The first seconds of for, now (Independent) set the tone for the rest of the album: a fuzz guitar and a voice in the distance, so quiet you might miss it. Tasy Hudson’s debut EP as mara wild is a haunting collection of four tracks that will creep under your skin if you let them. Montreal-based Hudson previously released music as Consilience, a bedroom-pop project, but mara wild is darker and murkier. Hudson seems to have been influenced by her time playing drums in the experimental rock band Big Brave—she sounds at home here in noise. Big Brave’s Robin Wattie also collaborates on the title track, where voices meet in the space around the fuzz guitar’s mournful chords. The latter half of the EP brings in beats, keys and electronic elements that balance out the guitar focus. There’s a sadness to most of the songs that feels both lethargic and reflective; Hudson sings about hesitancy, longing and the natural world around her. The stellar “Flying” features her vocals at their clearest and poppiest: “Waiting for a garden that don’t wanna grow,” she sings as the instrumentation drops out, “I had a dream but I don’t want you to know.” Despite the lyric, on for, now, Hudson conjures a reverie and invites the listener in to sit with the feeling.

Yellow River Blue

Yu Su’s debut record,Yellow River Blue (bié Records), borrows its name from China’s second-longest river.
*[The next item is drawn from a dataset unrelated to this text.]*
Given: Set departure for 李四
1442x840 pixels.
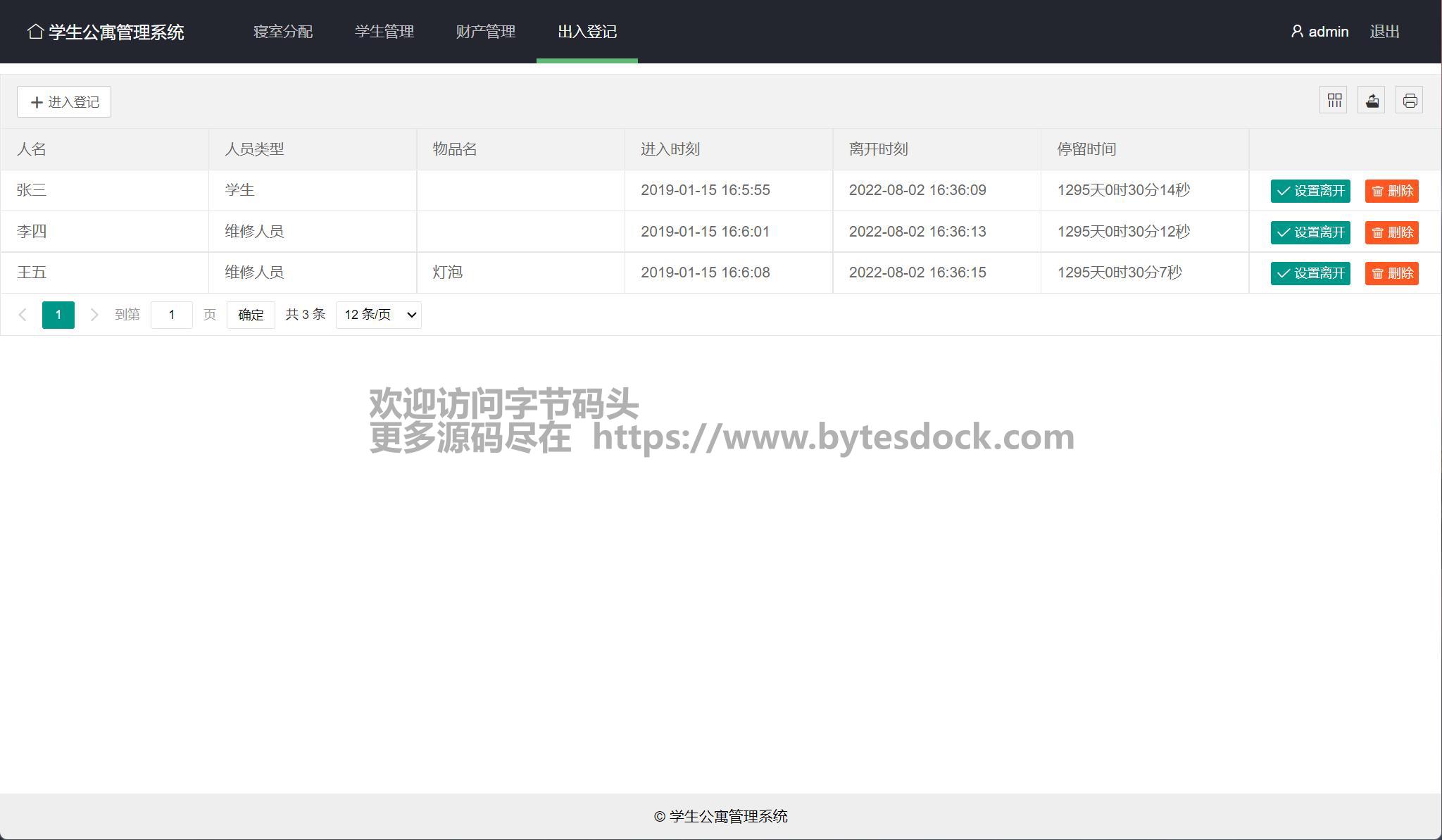Looking at the screenshot, I should [x=1310, y=232].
The record itself often feels like a synthetic manifestation of ebbs and flows, veering from energetic dance tracks to meditative electronic music to experimental soundscapes. It’s a journey worth taking, as the Vancouver-based artist deftly guides the listener through rapids and calmer waters. Opener “Xiu” is at once frantic and soothing, with noise coming in and out over chaotic percussion, while delayed vocals cascade above. On “Klein,” flutes and strings warp towards a psychedelic hyperspace, calling to mind an alien abduction, or maybe a walk along an ocean floor. Throughout, Yu Su treads this line between the natural and the synthetic, establishing her own distinct sound in the process. She draws on elements of traditional Chinese music, as well as pop and ambient music, bringing them together in spacious configurations. The tracks never quite go where you expect them to, and small shifts hit just as hard as dramatic entrances. The album is meant to reflect Yu Su’s experiences of touring and displacement, the relationship between alienation and home. It makes perfect sense, then, that the sounds seem to be both of this world and beyond it, carrying the listener downstream, wherever that may be.
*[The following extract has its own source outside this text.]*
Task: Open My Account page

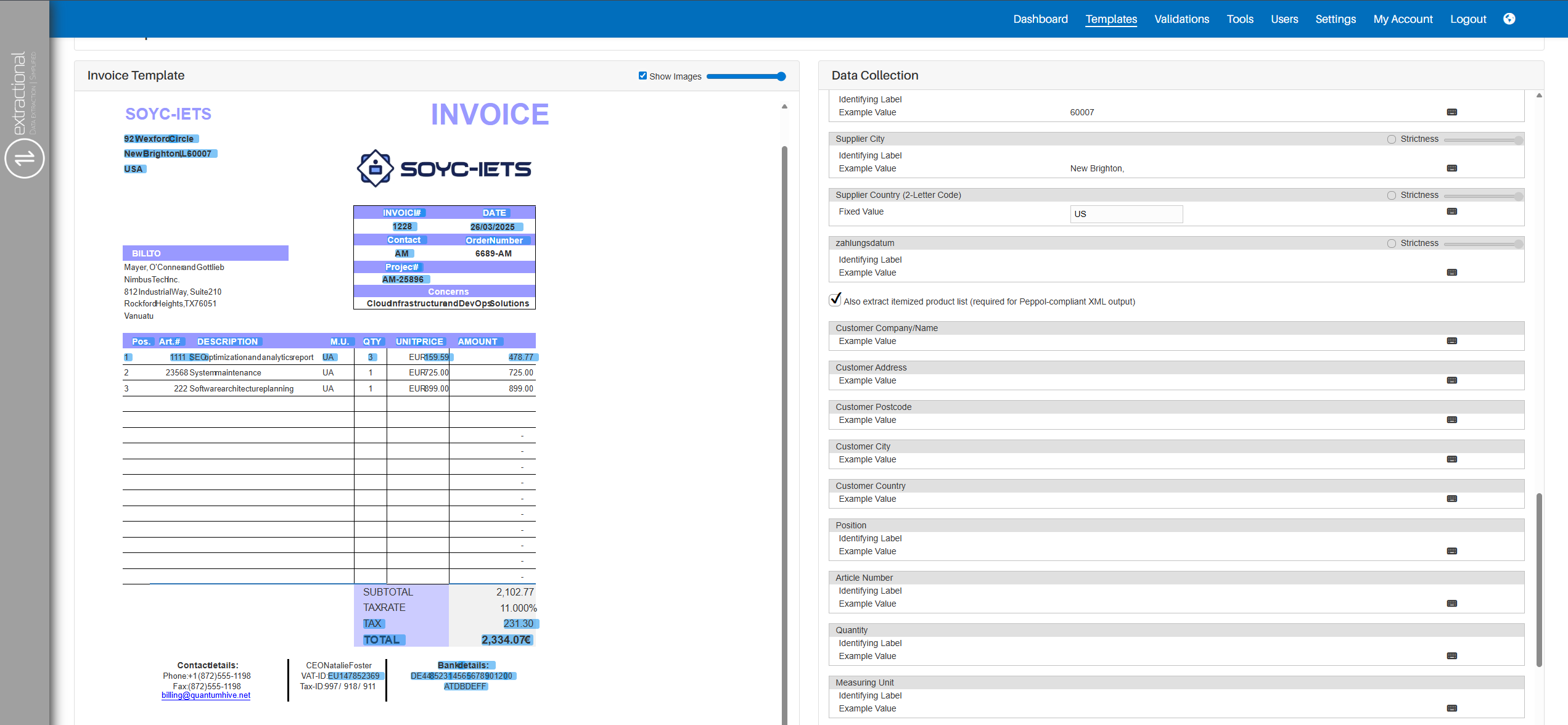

Midnight and Other Endings

Ghanaian-Canadian singer-songwriter Kae Sun returns with Midnight and Other Endings (Independent), his first project since 2018’s Whoever Comes Knocking. The five-song EP, accompanied by a short film, explores desire and faith, often as one and the same. The tracks are downtempo and sultry, reminiscent of Frank Ocean and Miguel. Woozy synths and soulful vocals dominate; reverbed guitars and muted bass lines fill out the space. On “404 Eros,” Kae Sun sings of a relationship on the verge: “We could be in love already / like newborn gods who found God.” God is both something to be and to find; love exists within and above. EP standout “Bright Lights” begins with a couple of chords and abstract lyrics about revelations, before the synths crescendo and Kae Sun’s voice begins to break: “Heard police dogs barking /heard they tearing down cities.” A synth underneath him sounds almost like an alarm. Midnight and Other Endings is an EP to sink into; Sun creates a poetic atmosphere that leaves you wanting more.